§ How to complete this task:
The records appear below. Repeat them exactly.

======

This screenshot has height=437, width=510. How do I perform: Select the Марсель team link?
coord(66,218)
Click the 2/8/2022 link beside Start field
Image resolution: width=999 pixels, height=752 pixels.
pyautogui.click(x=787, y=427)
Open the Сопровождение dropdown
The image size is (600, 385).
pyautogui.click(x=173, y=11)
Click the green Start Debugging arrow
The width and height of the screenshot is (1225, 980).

======

§ Expected answer:
This screenshot has height=437, width=510. How do I perform: Select the Марсель team link?
coord(66,218)
Click the 2/8/2022 link beside Start field
Image resolution: width=999 pixels, height=752 pixels.
pyautogui.click(x=787, y=427)
Open the Сопровождение dropdown
The image size is (600, 385).
pyautogui.click(x=173, y=11)
Click the green Start Debugging arrow
The width and height of the screenshot is (1225, 980).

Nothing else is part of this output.